Interrogating the Key Findings on page 7 of the report reveals further problems. Point 1, that “Arts education improves students’ job prospects”, does not appear to be grounded in any evidence other than the correlation between students sitting arts subjects and future earnings, a correlation but not necessarily a causal link. As the report fails to make any attempt to correct for other factors such as parental income, this says very little as the correlation is just as likely to be tied to the fact that middle class students do more arts subjects. The causal link with job prospects is thus as likely to be socio-demographic status as it is arts education. Point 2, “There is no evidence that the EBacc has affected GCSE arts entries”, is, as with point 1, about exam entries rather than access to the arts and point 3 raises the most pertinent findings of the report so is copied in full below:

However, it does appear that schools have misunderstood the intention behind the EBacc, using its introduction to reduce funding for the teaching of the arts. While arts entries have risen, the number of GCSE arts teachers has declined, with schools focusing recruitment efforts elsewhere. Similarly, evidence suggests that less contact time is now being given to GCSE arts entrants.

This third finding finally addresses the issue of access to the arts and, if we are concerned that all students should have access to the arts, this must be more important than exam entries and reveals some alarming headlines that are not highlighted in the report and surrounding articles; reduced funding for the arts; fewer arts teachers; fewer arts teachers being recruited for the future and less time in arts classes for pupils.

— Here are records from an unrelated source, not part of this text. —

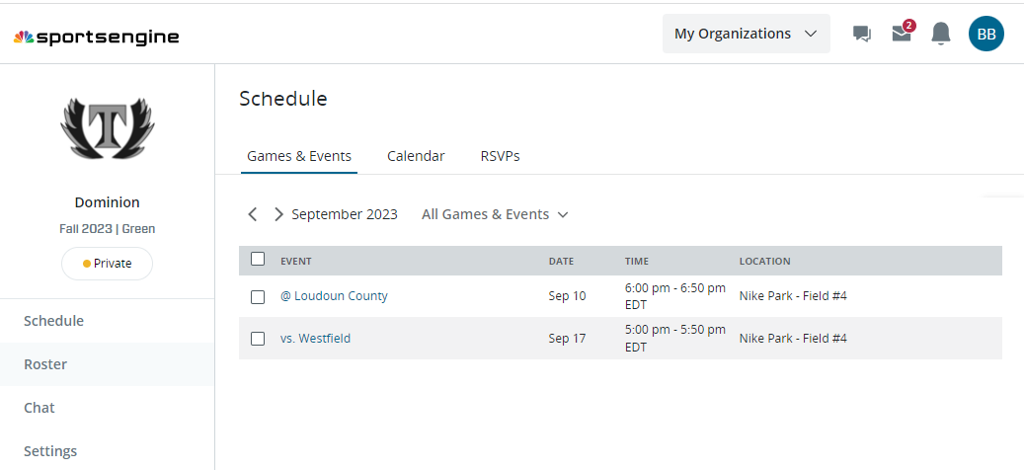1024x470 pixels.
Task: Open the @ Loudoun County event link
Action: [x=334, y=296]
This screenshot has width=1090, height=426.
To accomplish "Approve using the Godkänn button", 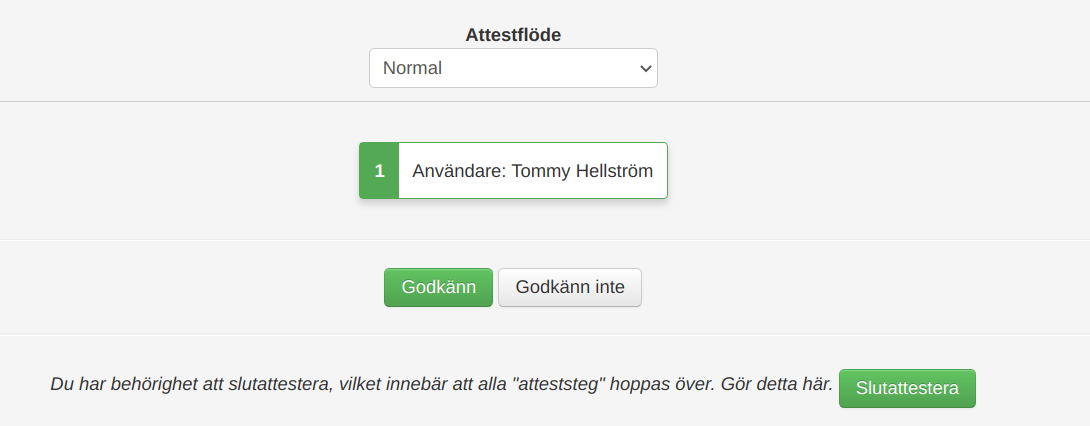I will [x=438, y=287].
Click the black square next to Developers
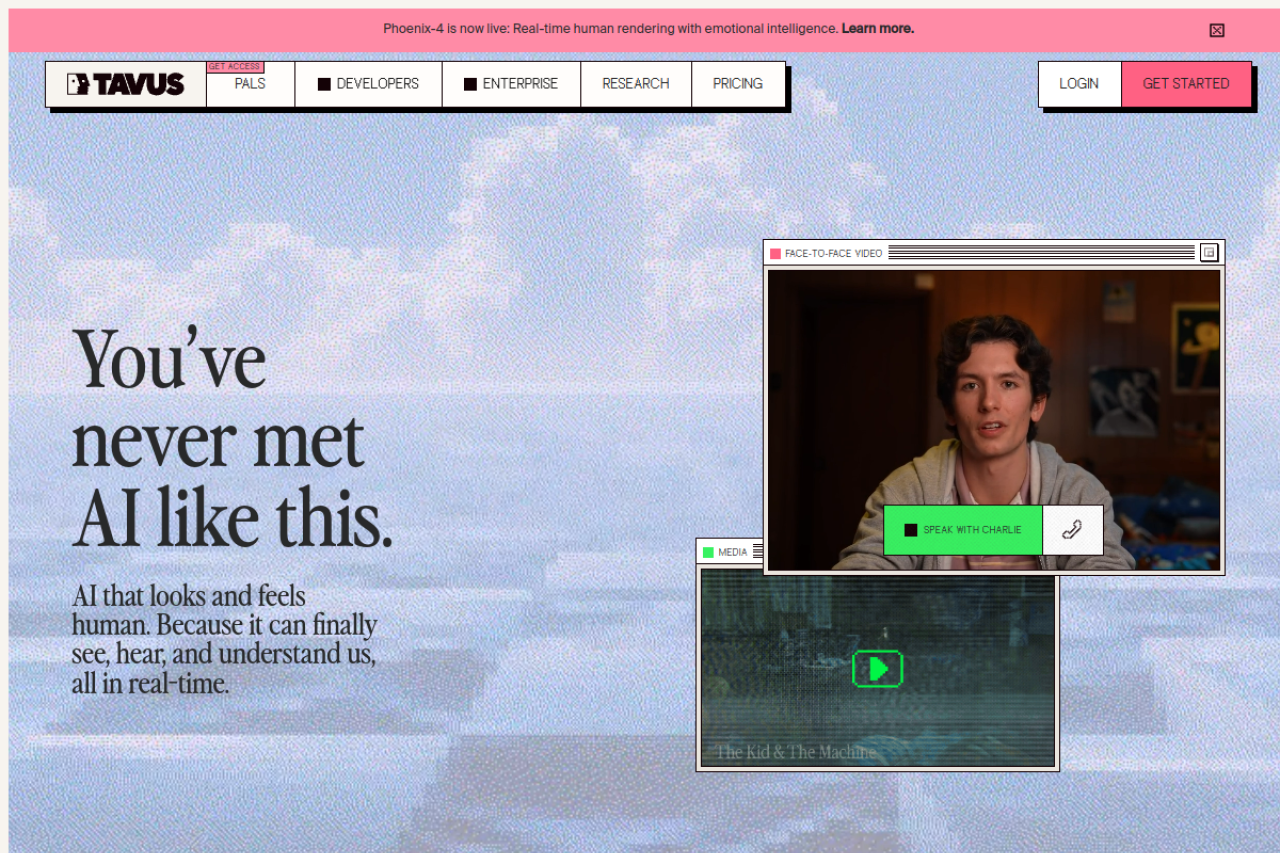 pos(324,84)
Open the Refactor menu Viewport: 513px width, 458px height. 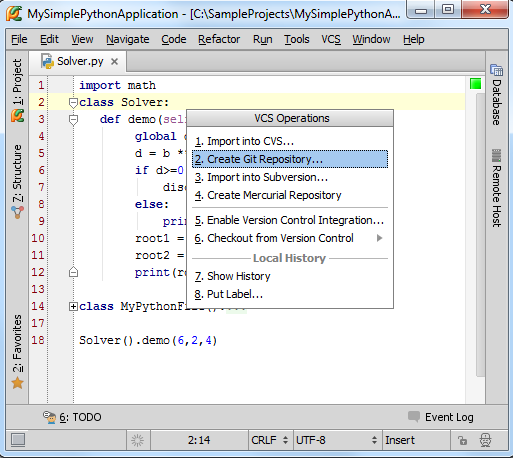click(x=219, y=39)
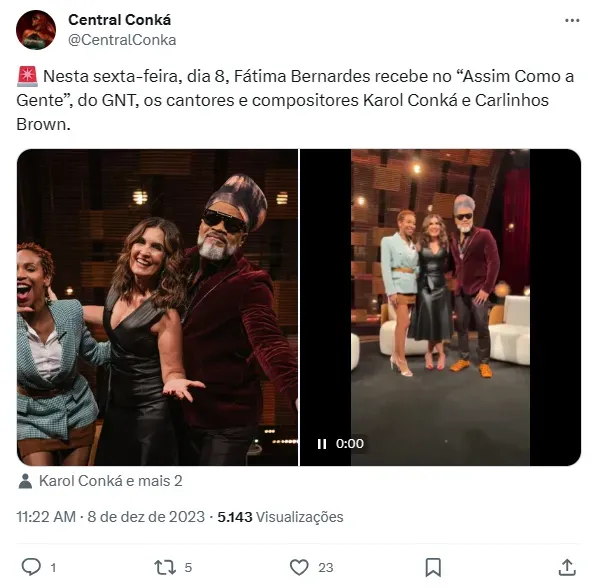
Task: Click the tagged people person icon
Action: click(25, 481)
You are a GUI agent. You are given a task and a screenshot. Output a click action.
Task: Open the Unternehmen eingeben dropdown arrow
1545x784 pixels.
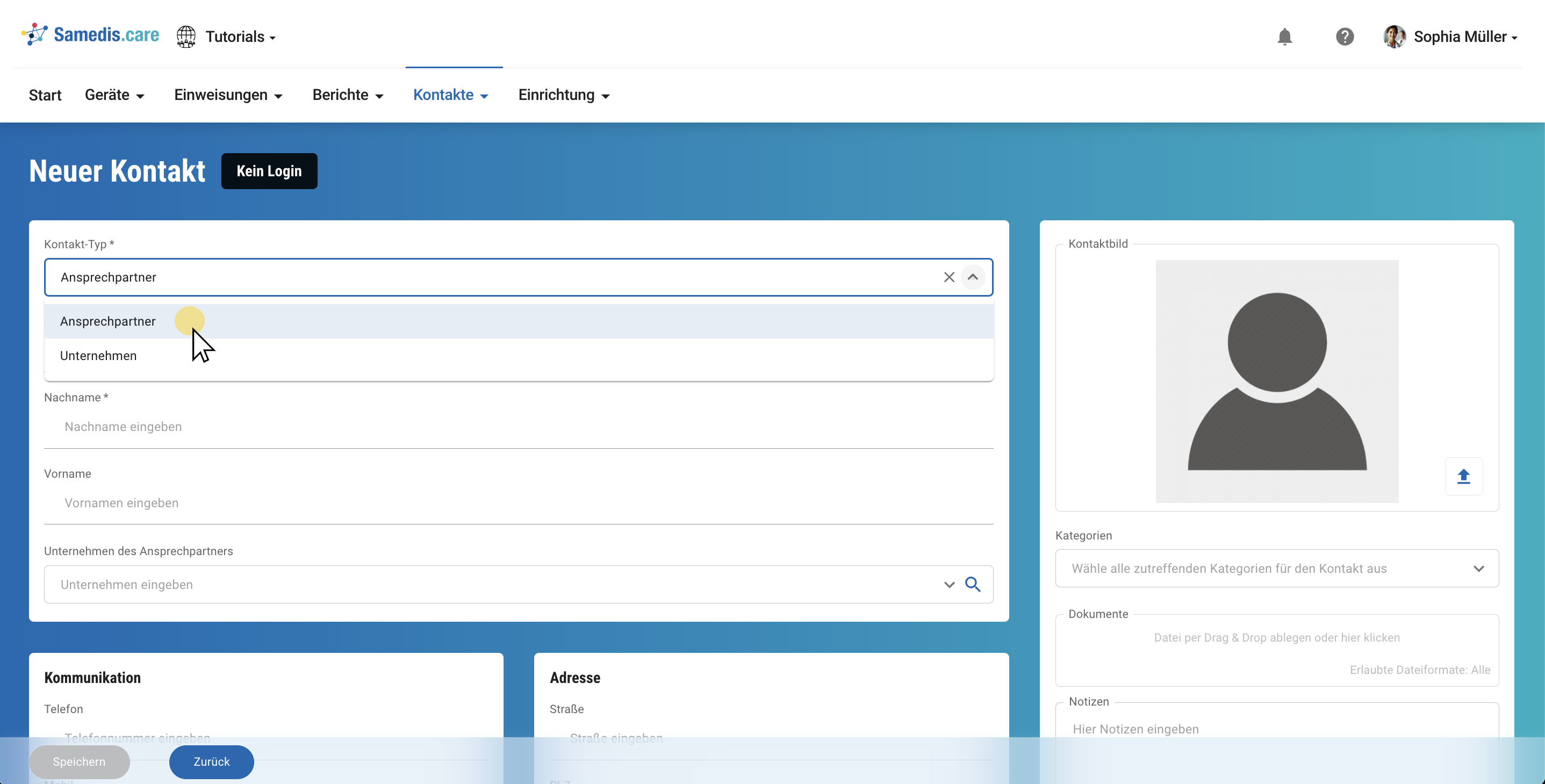949,584
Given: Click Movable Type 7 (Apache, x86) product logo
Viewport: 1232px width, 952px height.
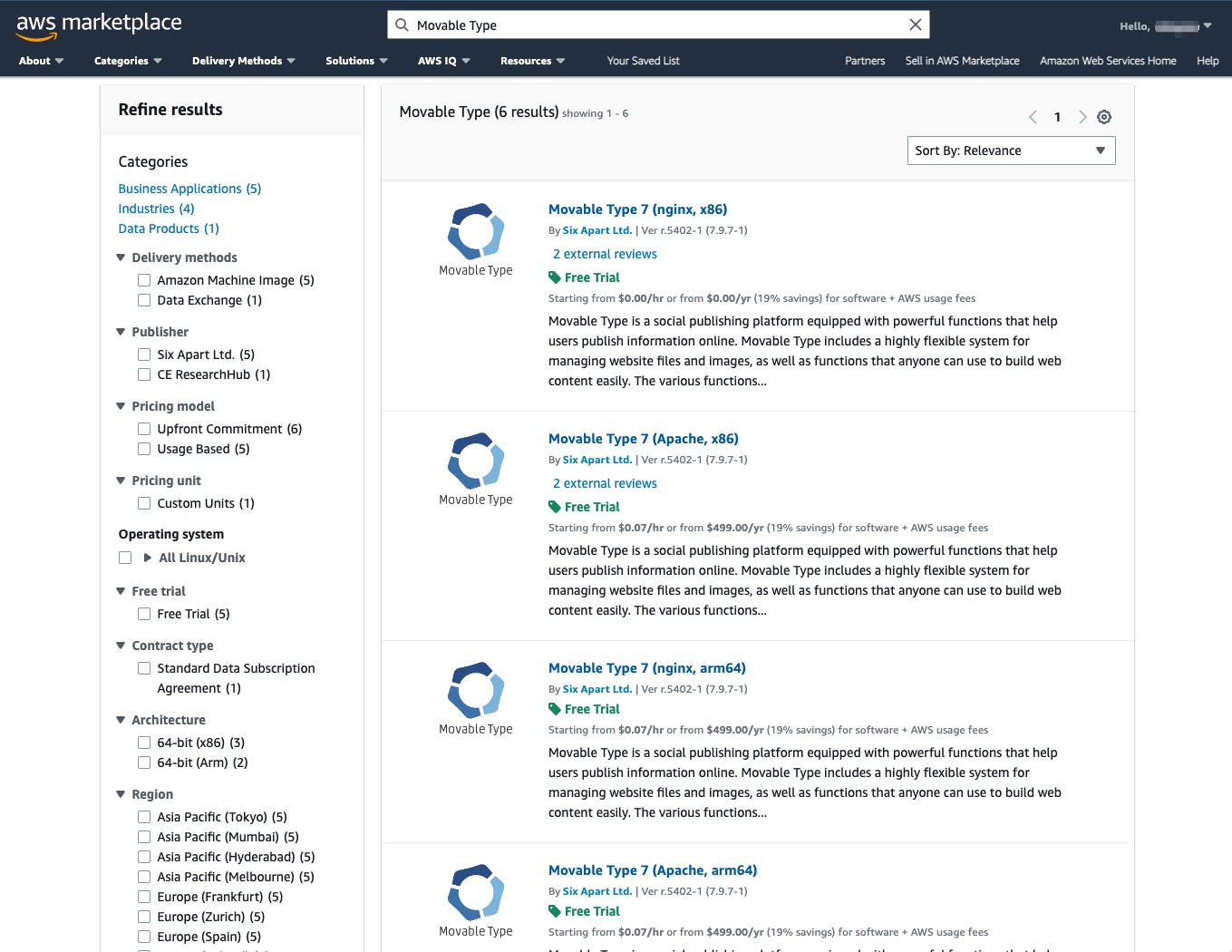Looking at the screenshot, I should [475, 461].
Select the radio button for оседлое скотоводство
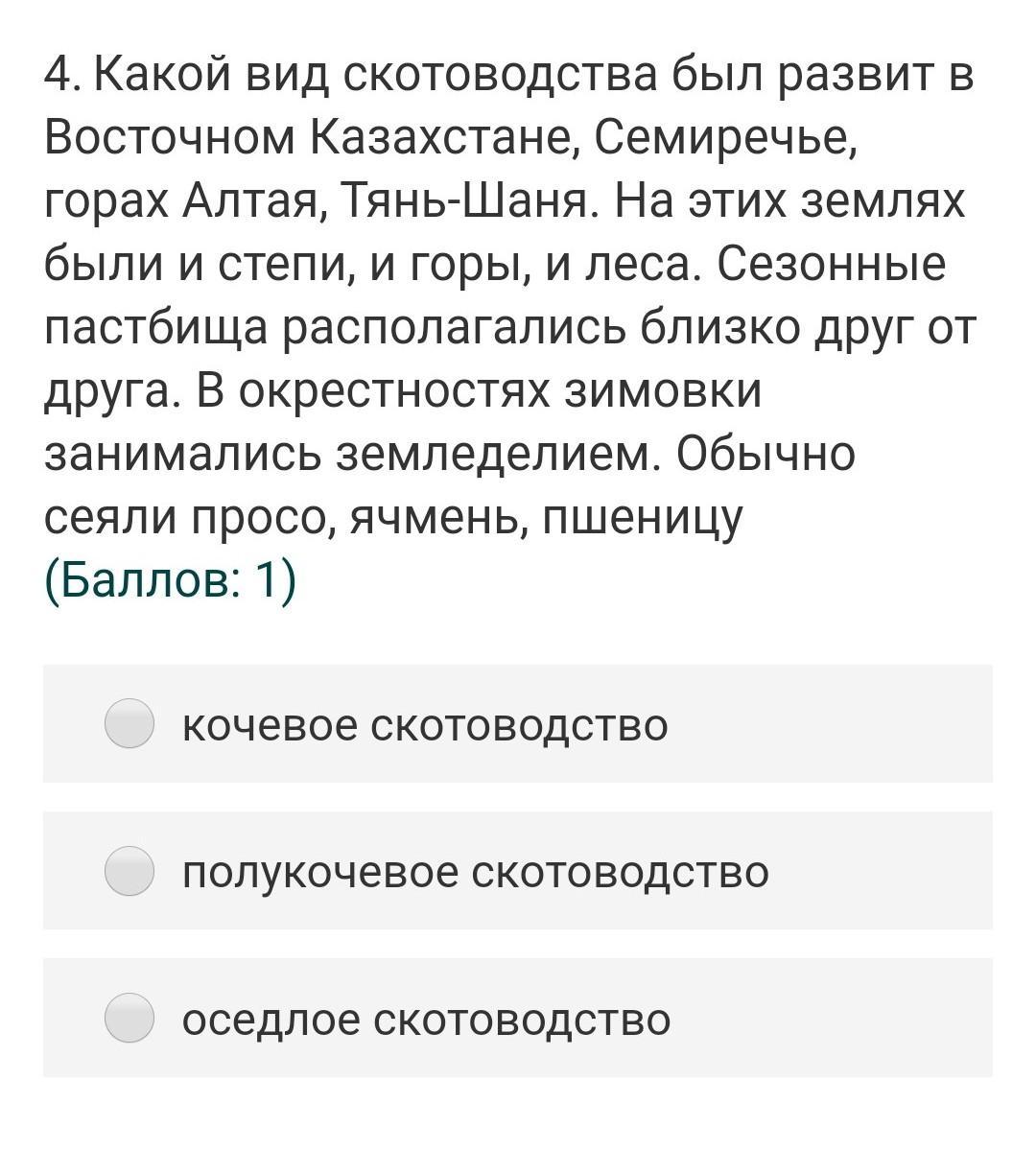Viewport: 1036px width, 1151px height. (x=129, y=1019)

In the New Schools Network press release about their report, Toby Young (Director of New Schools Network), The Rt Hon Nick Gibb (Minister of State for Schools), The Rt Hon Matt Hancock (Minister of State for Digital and Culture Policy) and Ian McEwan (Author), all lend their support to the idea that the arts are being supported in schools and I can’t believe that they are anything other than sincere in this assertion. Yet, while they may be sincere, they are also misguided. If this report was submitted to me by one of my students on the MA in education course at the UCL Institute of Education, they would be disappointed to be awarded a D for such sloppy research. Unfortunately, the press release suggests that the guidance of this report is being taken at the highest levels of government so is likely to have considerably more impact than a disappointed student as it ensures that the government are unaware that they are cutting arts from schools at a time when schools are already suffering further cuts that will catalyse this unseen harm.

The New Schools Network’s focus on arts exam entries is a distraction from the findings of their report that show that students also have less access to the arts. We must not be fooled into thinking that all is well, school pupils need more support than ever to ensure their access to art.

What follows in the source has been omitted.